DATA Block Start

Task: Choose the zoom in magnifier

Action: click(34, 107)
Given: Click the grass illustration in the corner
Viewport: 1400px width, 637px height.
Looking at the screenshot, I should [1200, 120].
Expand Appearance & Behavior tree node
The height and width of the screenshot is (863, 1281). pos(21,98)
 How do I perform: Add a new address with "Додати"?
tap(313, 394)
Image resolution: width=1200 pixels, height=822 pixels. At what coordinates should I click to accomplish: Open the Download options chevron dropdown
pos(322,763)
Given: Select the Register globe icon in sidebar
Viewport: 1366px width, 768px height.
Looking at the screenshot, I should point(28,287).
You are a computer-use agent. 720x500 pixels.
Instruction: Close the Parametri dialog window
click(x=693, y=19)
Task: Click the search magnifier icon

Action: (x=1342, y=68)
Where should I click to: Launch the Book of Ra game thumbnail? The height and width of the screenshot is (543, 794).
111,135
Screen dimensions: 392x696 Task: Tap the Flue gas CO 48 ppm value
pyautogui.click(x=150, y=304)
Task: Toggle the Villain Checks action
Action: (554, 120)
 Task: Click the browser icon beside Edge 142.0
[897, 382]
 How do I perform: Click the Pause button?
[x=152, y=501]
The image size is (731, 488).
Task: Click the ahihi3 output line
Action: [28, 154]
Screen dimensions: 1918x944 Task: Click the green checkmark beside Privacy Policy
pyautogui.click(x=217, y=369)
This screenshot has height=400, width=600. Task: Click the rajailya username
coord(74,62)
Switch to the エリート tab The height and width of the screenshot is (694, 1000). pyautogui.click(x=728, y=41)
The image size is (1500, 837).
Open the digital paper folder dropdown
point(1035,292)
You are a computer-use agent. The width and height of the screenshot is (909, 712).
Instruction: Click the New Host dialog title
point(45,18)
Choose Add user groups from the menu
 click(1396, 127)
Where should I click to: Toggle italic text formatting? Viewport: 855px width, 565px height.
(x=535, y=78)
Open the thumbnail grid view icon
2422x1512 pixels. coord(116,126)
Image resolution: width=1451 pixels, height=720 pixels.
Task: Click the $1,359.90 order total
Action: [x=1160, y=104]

DATA Block End

■ **WORK ITEM**
Recopy all of the records verbatim.

■ **ANSWER BOX**
Task: Choose the zoom in magnifier

Action: click(34, 107)
Given: Click the grass illustration in the corner
Viewport: 1400px width, 637px height.
Looking at the screenshot, I should [1200, 120].
Expand Appearance & Behavior tree node
The height and width of the screenshot is (863, 1281). pos(21,98)
 How do I perform: Add a new address with "Додати"?
tap(313, 394)
Image resolution: width=1200 pixels, height=822 pixels. At what coordinates should I click to accomplish: Open the Download options chevron dropdown
pos(322,763)
Given: Select the Register globe icon in sidebar
Viewport: 1366px width, 768px height.
Looking at the screenshot, I should point(28,287).
You are a computer-use agent. 720x500 pixels.
Instruction: Close the Parametri dialog window
click(x=693, y=19)
Task: Click the search magnifier icon

Action: (x=1342, y=68)
Where should I click to: Launch the Book of Ra game thumbnail? The height and width of the screenshot is (543, 794).
111,135
Screen dimensions: 392x696 Task: Tap the Flue gas CO 48 ppm value
pyautogui.click(x=150, y=304)
Task: Toggle the Villain Checks action
Action: (554, 120)
 Task: Click the browser icon beside Edge 142.0
[897, 382]
 How do I perform: Click the Pause button?
[x=152, y=501]
The image size is (731, 488).
Task: Click the ahihi3 output line
Action: [28, 154]
Screen dimensions: 1918x944 Task: Click the green checkmark beside Privacy Policy
pyautogui.click(x=217, y=369)
This screenshot has height=400, width=600. Task: Click the rajailya username
coord(74,62)
Switch to the エリート tab The height and width of the screenshot is (694, 1000). pyautogui.click(x=728, y=41)
The image size is (1500, 837).
Open the digital paper folder dropdown
point(1035,292)
You are a computer-use agent. The width and height of the screenshot is (909, 712).
Instruction: Click the New Host dialog title
point(45,18)
Choose Add user groups from the menu
 click(1396, 127)
Where should I click to: Toggle italic text formatting? Viewport: 855px width, 565px height.
(x=535, y=78)
Open the thumbnail grid view icon
2422x1512 pixels. coord(116,126)
Image resolution: width=1451 pixels, height=720 pixels.
Task: Click the $1,359.90 order total
Action: [x=1160, y=104]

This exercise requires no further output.